Das Halbjahr ist geprägt von Demonstrationen gegen die umstrittene Wiederwahl von Präsident Mahmud Ahmadinedschad. So auch am 27. Dezember 2009. Asylanhörung, Frage 25, Vermerk 1: „Der Antragsteller wird gebeten, sich auf das Wesentliche zu beschränken.“ Es spricht der Vater: „Als mein Sohn nach Hause kam, war er unter sehr großer Angst, er zitterte am ganzen Körper und sagte, dass sein Cousin . . . festgenommen worden sei. Ich war nun jahrelang dabei und weiß über die Mechanismen Bescheid. Wenn sie einen festgenommen haben, dann wollen sie ihm auch etwas anhängen . . . Ich weiß, welche Folter- und Zwangsmethoden sie anwenden . . . Ich wusste, dass (der Cousin) unsere Hauskirche erwähnen würde . . . Noch am selben Abend haben wir beschlossen, zu gehen.“

Sie fahren zu Verwandten und tun so, als hätten sie ganz normal Urlaub. Frühere Nachbarn sagen am Telefon: „Die Sicherheit war da und hat Sachen mitgenommen.“ Sie fahren weiter in eine Stadt, die ein Schmugglernest ist und in der Petrus S. Kontakte hat. Er findet zu Schleppern. Er überlässt unter einem Vorwand seiner Schwester das halbe Haus und lässt sich auszahlen. Mit falschen Papieren reist die Familie im Bus in die Türkei, dann Mitte September, im Flugzeug nach Düsseldorf.

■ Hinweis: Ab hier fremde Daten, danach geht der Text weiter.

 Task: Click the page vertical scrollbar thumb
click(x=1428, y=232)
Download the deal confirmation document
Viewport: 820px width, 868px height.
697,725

Anhörungsbogen, Frage 25, Antwort vier: „Ich wollte dem Schlepper nicht alles auf einmal bezahlen. 10 000 Euro hat er im Iran bekommen und 10 000 in der Türkei. Den Rest (18 000 Euro) habe ich dann im Flughafen hier in Düsseldorf bezahlt . . .“

Sie leben im Ruhrgebiet. Sie sind als Flüchtlinge anerkannt. Bald beginnt der Deutschkurs!